Ask anyone who couldn’t find gas for a long, harrowing week in May 2021, and they’ll tell you — ransomware attacks are real, nightmarish — and on the rise.
The attack on the IT infrastructure of the Colonial Pipeline last month was only the latest — and most visible — reminder of the hazards which lie in wait for the unprepared. In the past, hackers mostly operated on a linear scale, making it easy to predict their next move. These days, it’s more complicated.
Today, ransomware perpetrators carry out more than 4,000 attacks daily — costing affected organizations an average of a quarter million dollars to unlock their sensitive data. And bad actors are carrying out attacks that are more elaborate, targeted, advanced, and broader than ever before.
Of course, the best protection is an aggressive cybersecurity posture — much like what CTI can help deliver to your organization. But there are things you and your employees can do on a daily basis to protect against ransomware attacks and recover from them if they happen.
The National Institute of Standards and Technology (NIST) recently published some tips and tactics on the matter.
What Your Company Can Do
NIST says that companies should:
- Use antivirus software at all times — and make sure it’s set up to automatically scan your emails and removable media (e.g., flash drives) for ransomware and other malware.
- Keep all computers fully patched with security updates.
- Use security products or services that block access to known ransomware sites on the internet.

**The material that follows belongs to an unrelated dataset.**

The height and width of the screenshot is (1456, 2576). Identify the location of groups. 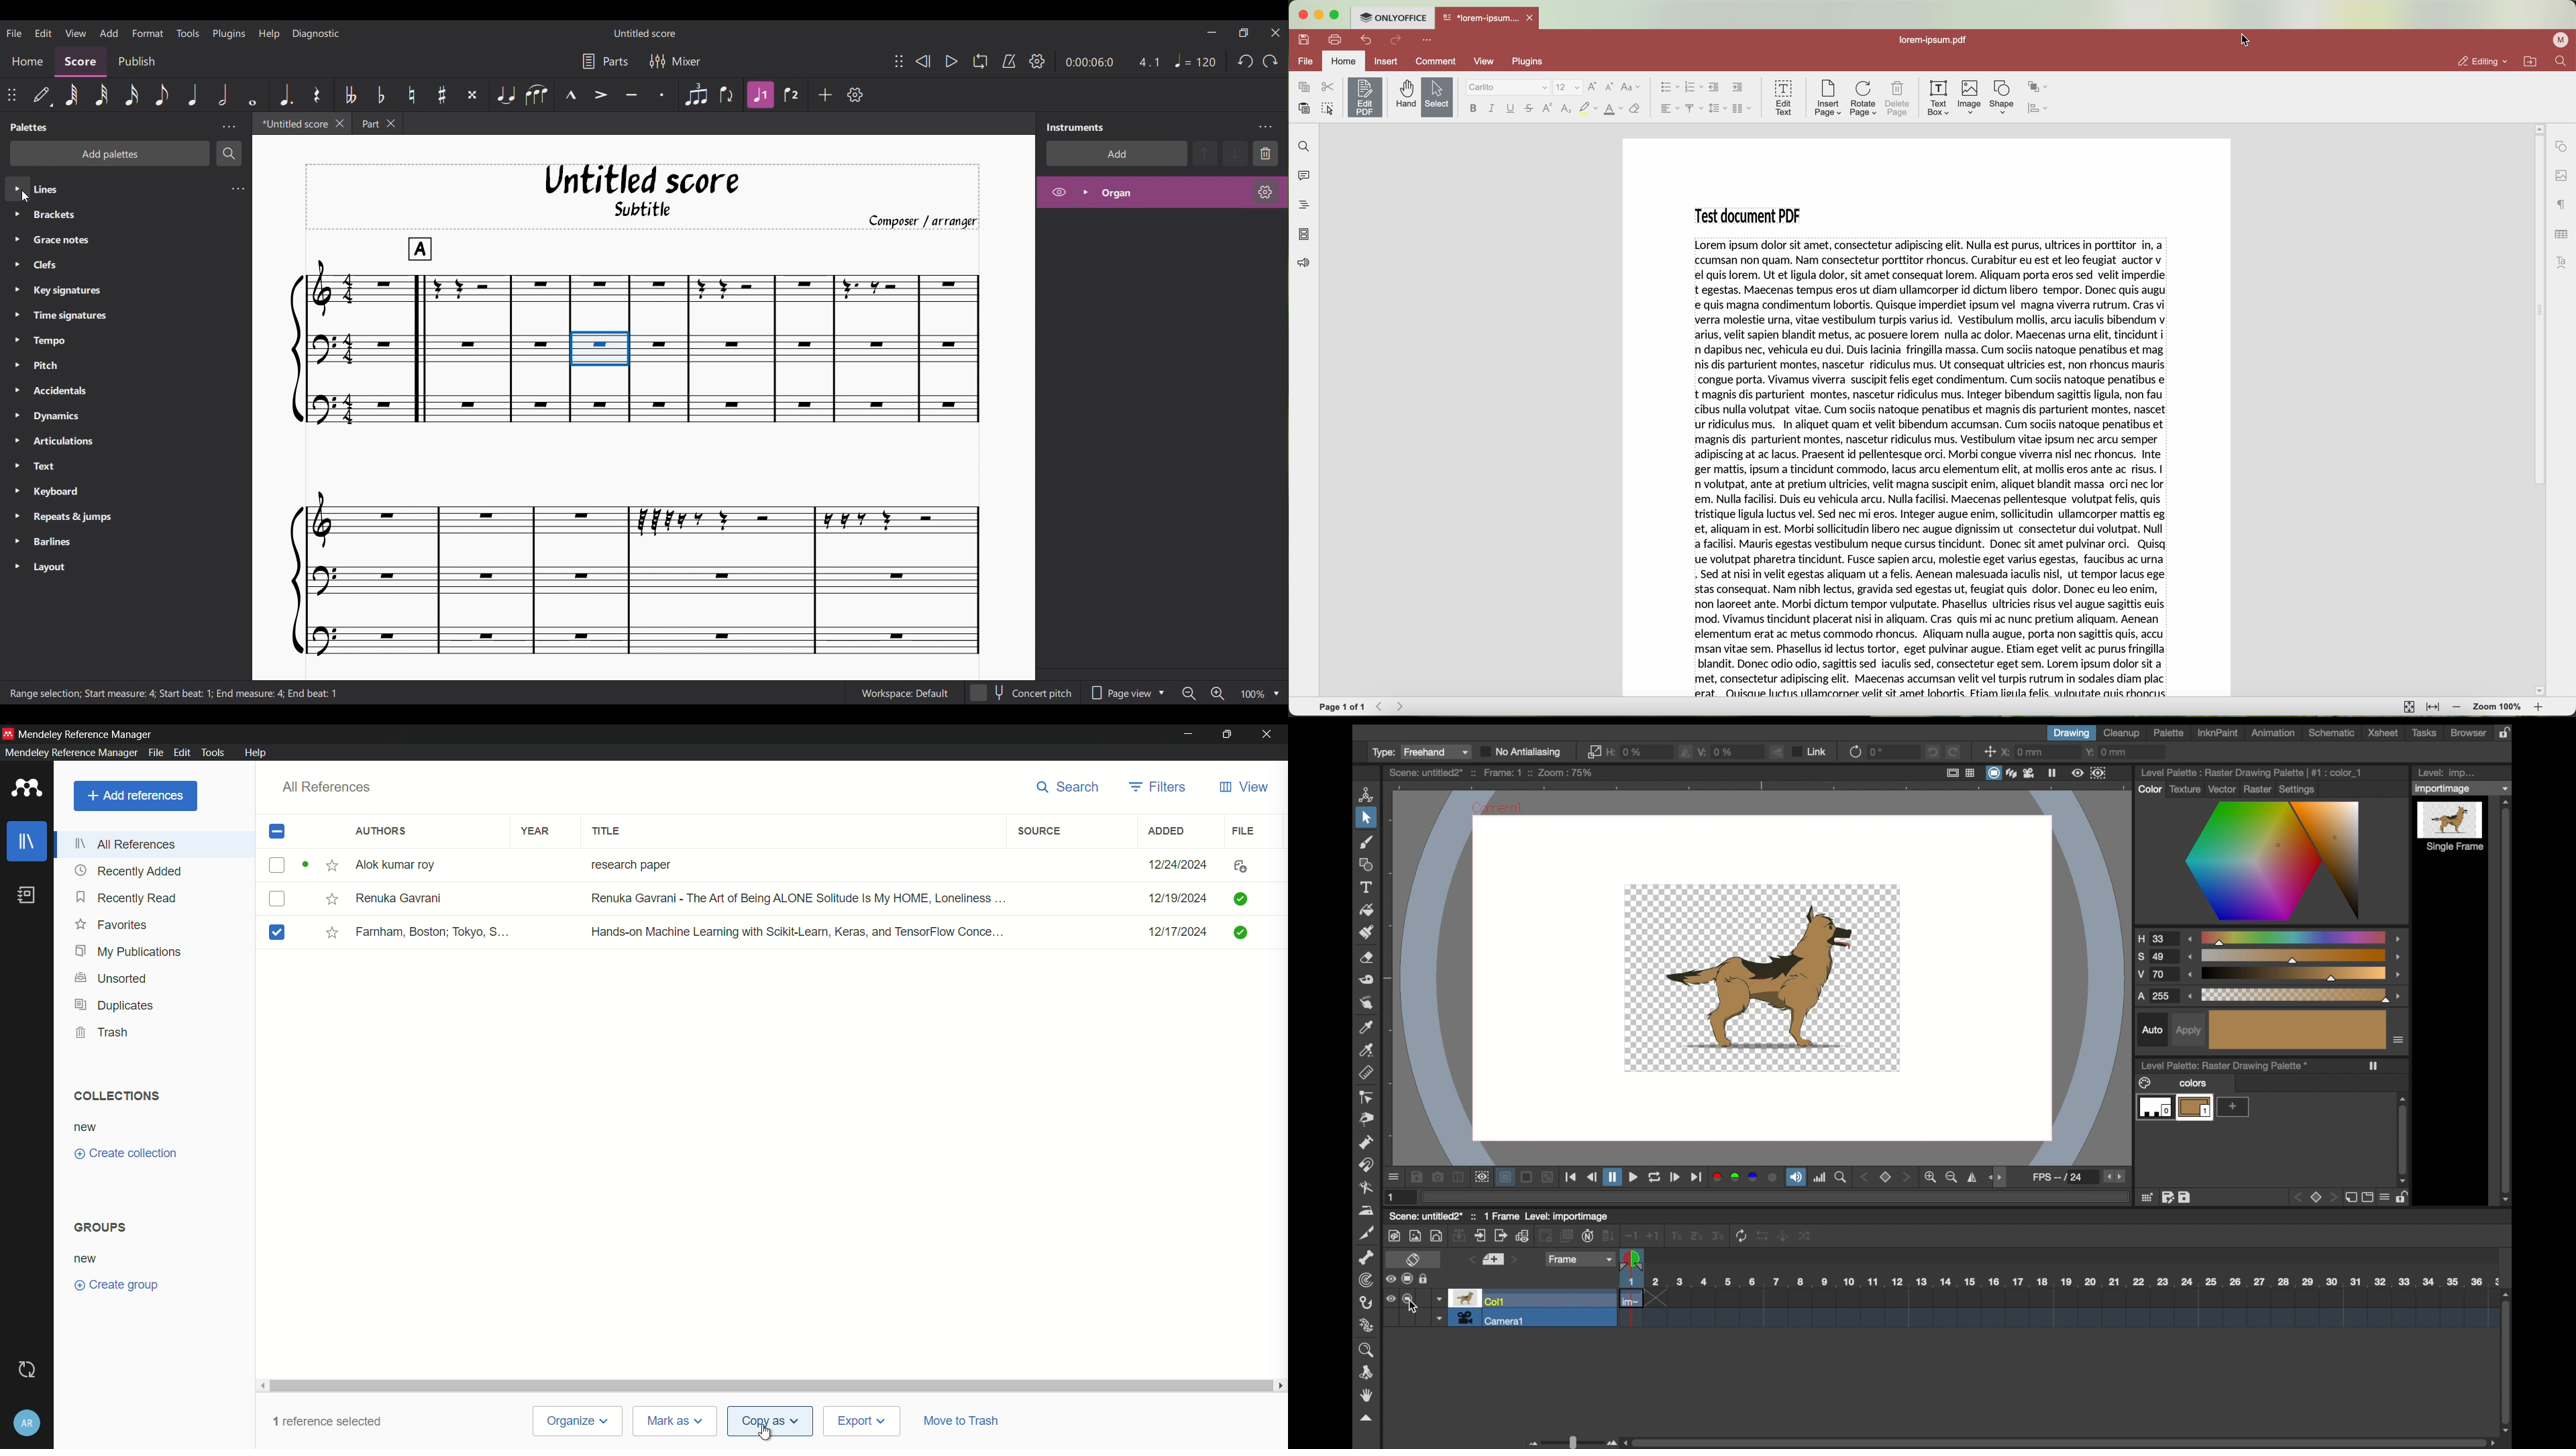
(101, 1227).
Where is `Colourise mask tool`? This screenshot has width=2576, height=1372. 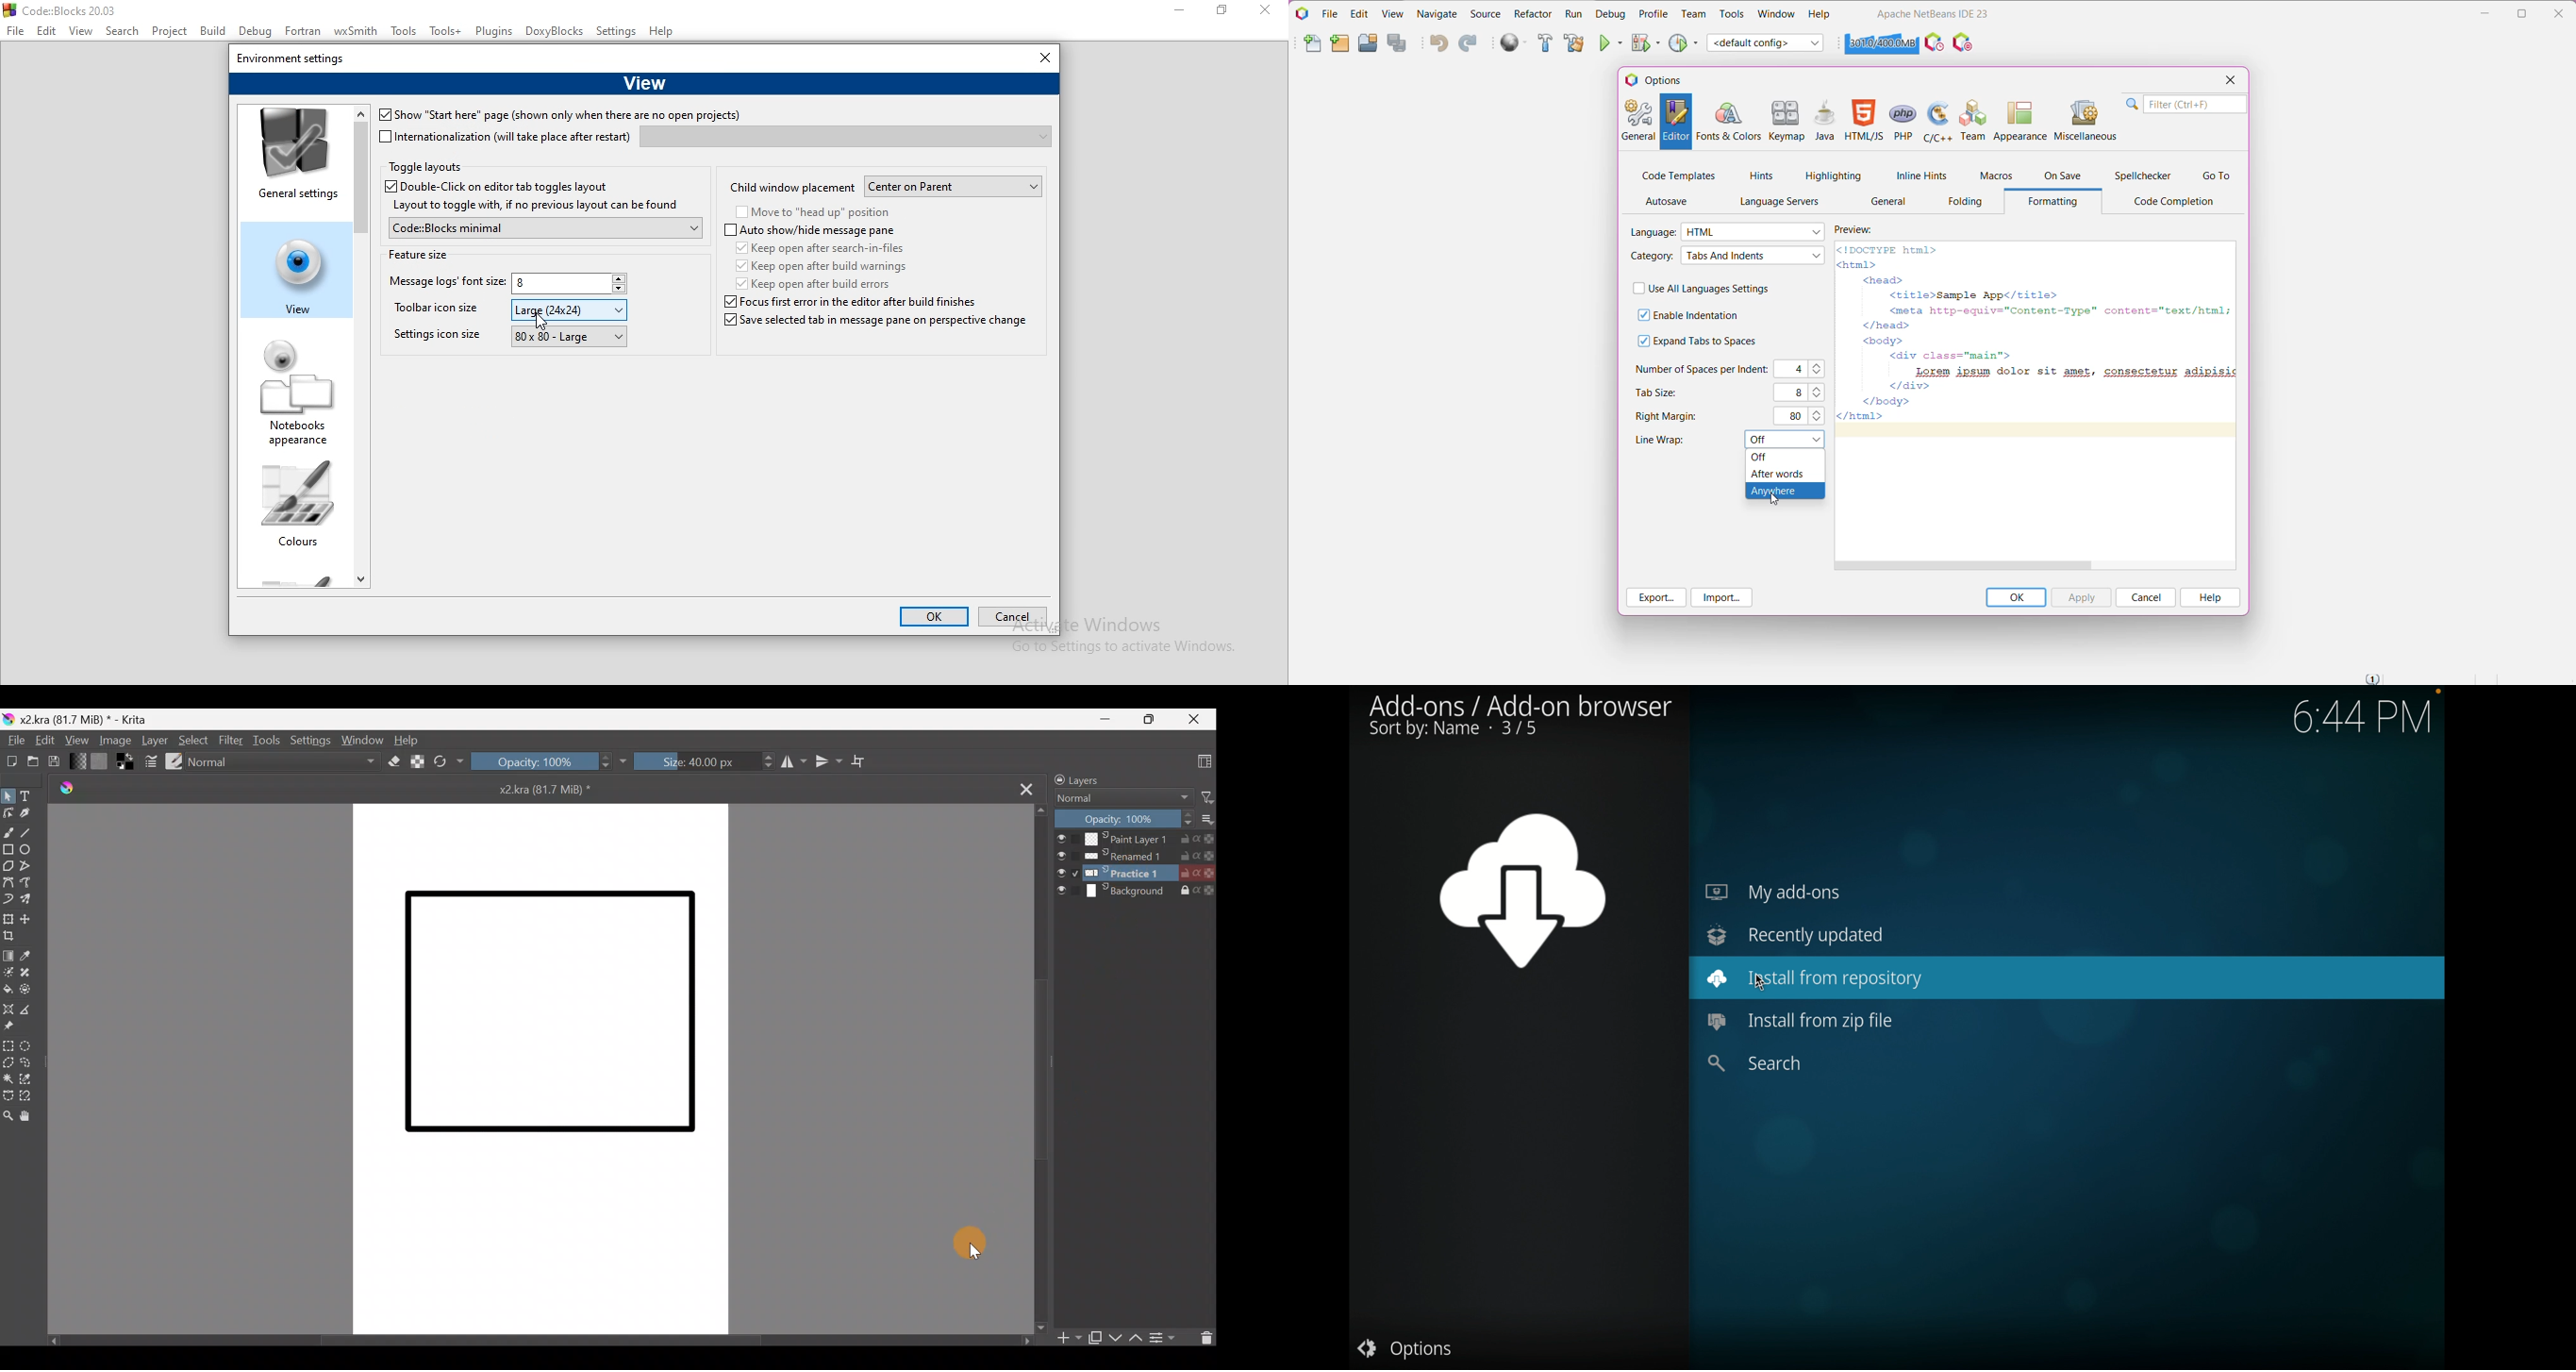 Colourise mask tool is located at coordinates (8, 974).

- Configure operating systems or use third-party software to allow only authorized applications to run on computers, thus preventing ransomware from working.
- Restrict or prohibit use of personally owned devices on your organization’s networks and for telework or remote access unless you’re taking extra steps to assure security.
What Your Employees Can Do
NIST also advises users to follow these tips for their work computers:
- Use standard user accounts instead of accounts with administrative privileges whenever possible.
- Avoid using personal applications and websites, such as email, chat and social media, on work computers.
- Avoid opening files, clicking on links, etc. from unknown sources without first checking them for suspicious content. For example, you can run an antivirus scan on a file, and inspect links carefully.
How To Recover Quickly From an Attack
Despite all of these protective measures, bad actors may still worm their way into your systems. Your organization can prepare for this by taking steps to ensure that their information will not be corrupted or lost, and that normal operations can resume quickly.
NIST recommends that organizations follow these steps to accelerate their recovery:
- Develop and implement an incident recovery plan with defined roles and strategies for decision making.
- Carefully plan, implement and test a data backup and restoration strategy. It’s important not only to have secure backups of all your important data, but also to make sure that backups are kept isolated so ransomware can’t readily spread to them.
- Maintain an up-to-date list of internal and external contacts for ransomware attacks, including law enforcement.
NIST has also published a more detailed fact sheet on how to stay prepared against ransomware attacks. You can find this material and more on ransomware at the NIST and CISA websites.